FDA`s regulatory authority to ensure the safe use of drugs and devices was expanded through the Food and Drug Administration Amendments Act of 2007. With enactment of that law, FDA gained the power to require postmarketing studies and clinical trials, force manufacturers to change product labeling, and require the use of risk evaluation and mitigation strategies.
A law passed last year gave FDA the power to protect the public health by regulating the manufacturing and marketing of tobacco products.
These actions by Congress have given FDA "strong regulatory powers," Hamburg said. But she added that the agency also serves as a gatekeeper "with a major role in getting new products into stores, pharmacies, and hospitals."
When the need arises, FDA can move very promptly to ensure that needed products reach the public, Hamburg said. She said the rapid approval of H1N1 vaccines and diagnostics during the recent influenza pandemic demonstrates FDA`s ability to "clear red tape to get needed products to consumers in emergency situations."
Even in the absence of a public health emergency, Hamburg said she wants FDA to improve "regulatory science" to streamline its review procedures. This could lead to more rapid recognition of the benefits of promising therapies or more rapid determination that a product under review is not beneficial.
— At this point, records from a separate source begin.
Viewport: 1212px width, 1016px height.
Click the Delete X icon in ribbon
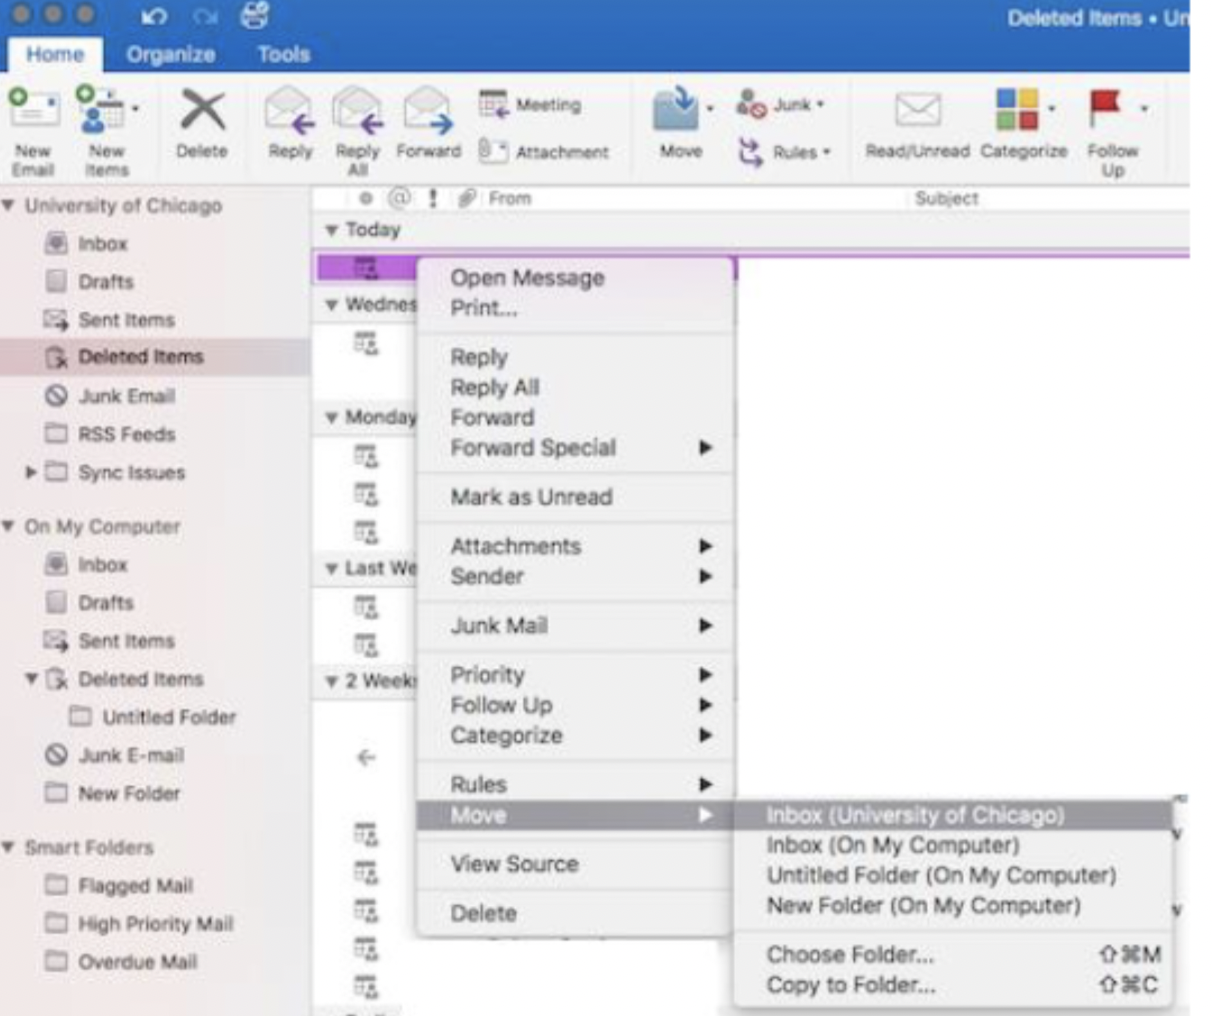click(x=202, y=111)
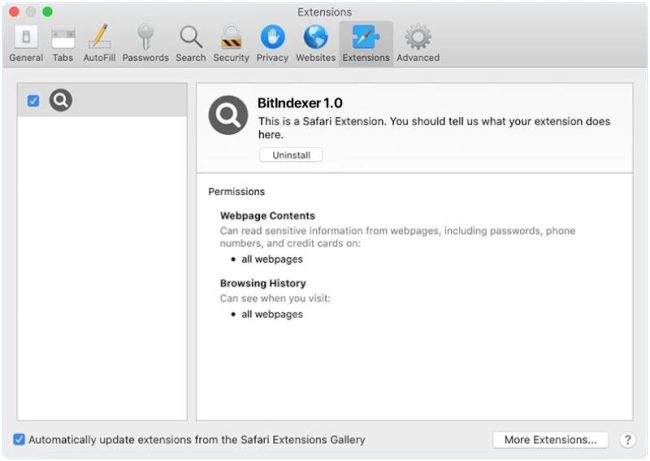Screen dimensions: 650x461
Task: Open Advanced preferences gear
Action: pos(417,43)
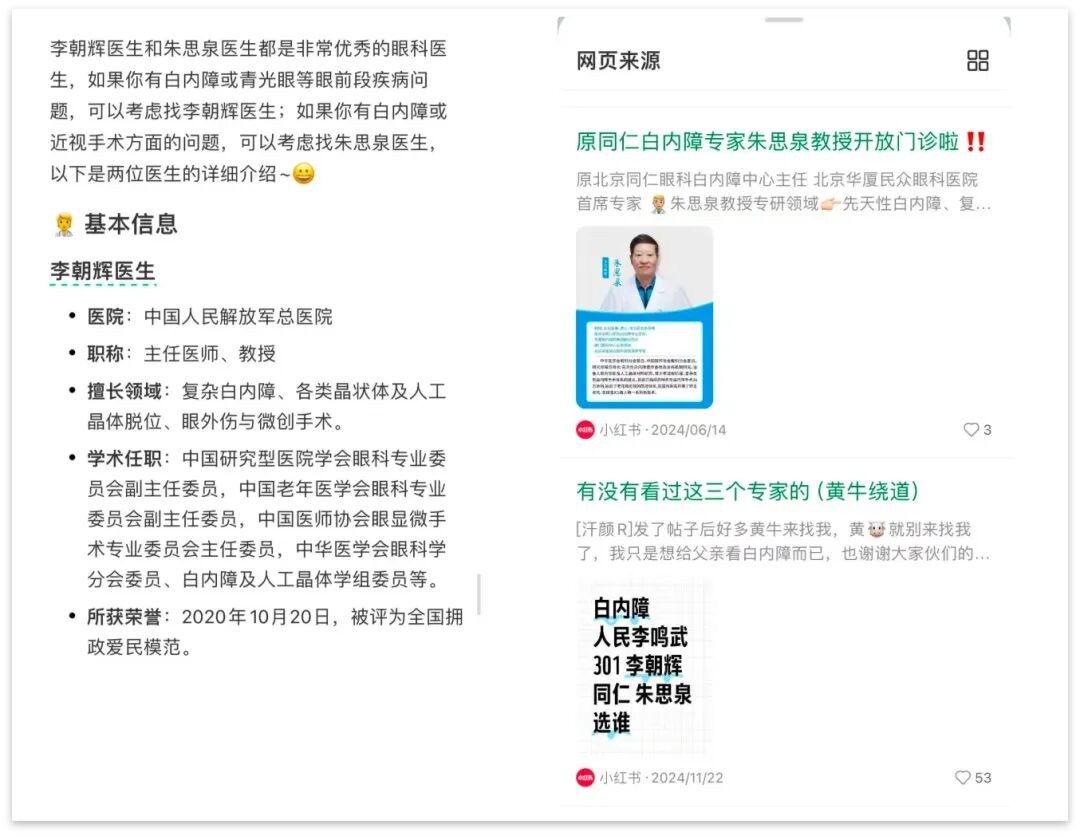Open 朱思泉 doctor profile thumbnail

[x=644, y=317]
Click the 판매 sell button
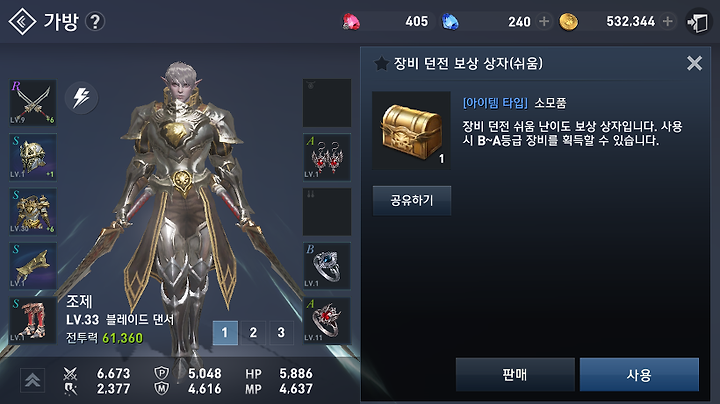 click(x=515, y=375)
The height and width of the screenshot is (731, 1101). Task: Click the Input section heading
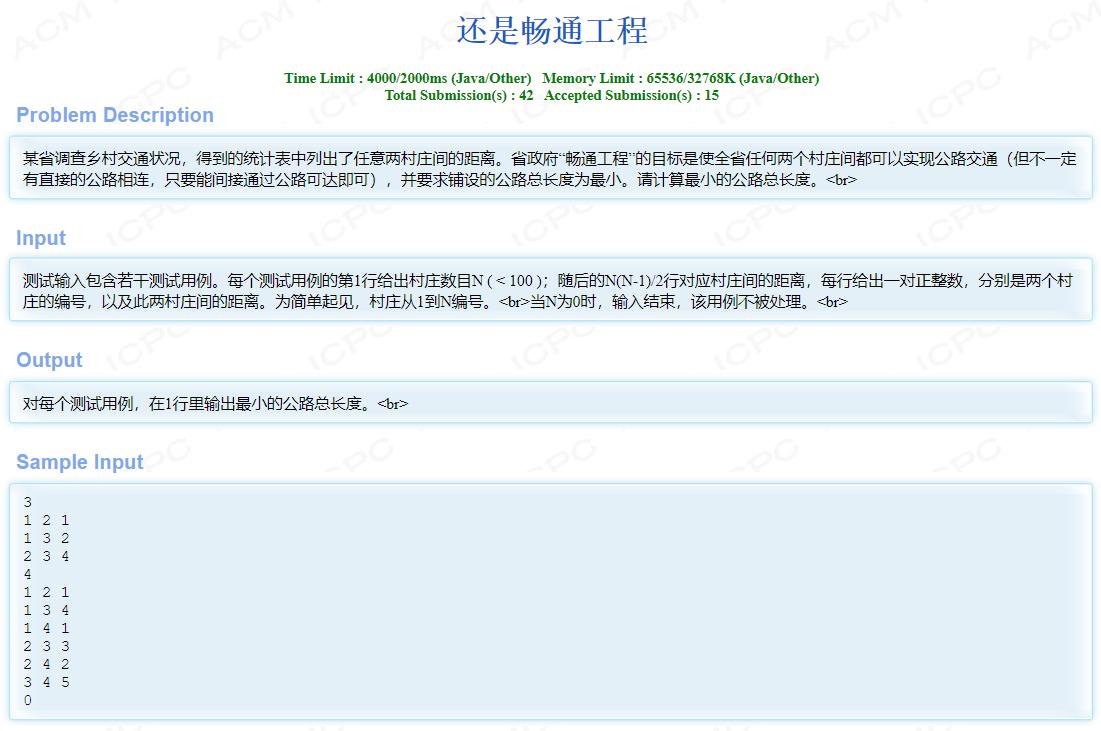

One way FDA supports drug development is through the agency`s Critical Path Initiative. As part of this project, FDA validates genomic biomarkers of drug response and toxicity that allow manufacturers to gather important data during preclinical and early clinical studies. Hamburg said FDA has sanctioned 70 scientifically valid biomarker tests so far and is determined to pursue this and other science-based programs.
"A fundamental priority must be strengthening science," she said. "We must ensure that we always use the best possible science and data to guide our decision-making and our thinking. We must get advice from the best possible experts and always be prepared to change our minds in the face of emerging science."
Hamburg said FDA has long lacked the necessary resources to fulfill its mission.
"But I do hope and believe that we are turning a corner," she said. "There`s growing appreciation that it`s in everyone`s best interest to have a strong, fully functional FDA. And we are embarking on a new era of public health protection with the support of the White House and of Congress."
The Obama Administration has proposed $2.5 billion in funding for FDA during the 2011 fiscal year, up from $2.36 billion in fiscal-year 2010. An additional $1.5 billion is expected to come from user fees paid to the agency by manufacturers of food, drugs, medical devices, and tobacco products.
The administration has proposed $900 billion in total HHS funding for the upcoming fiscal year. About $20 billion of that amount consists of estimated funds allocated for recovery act programs.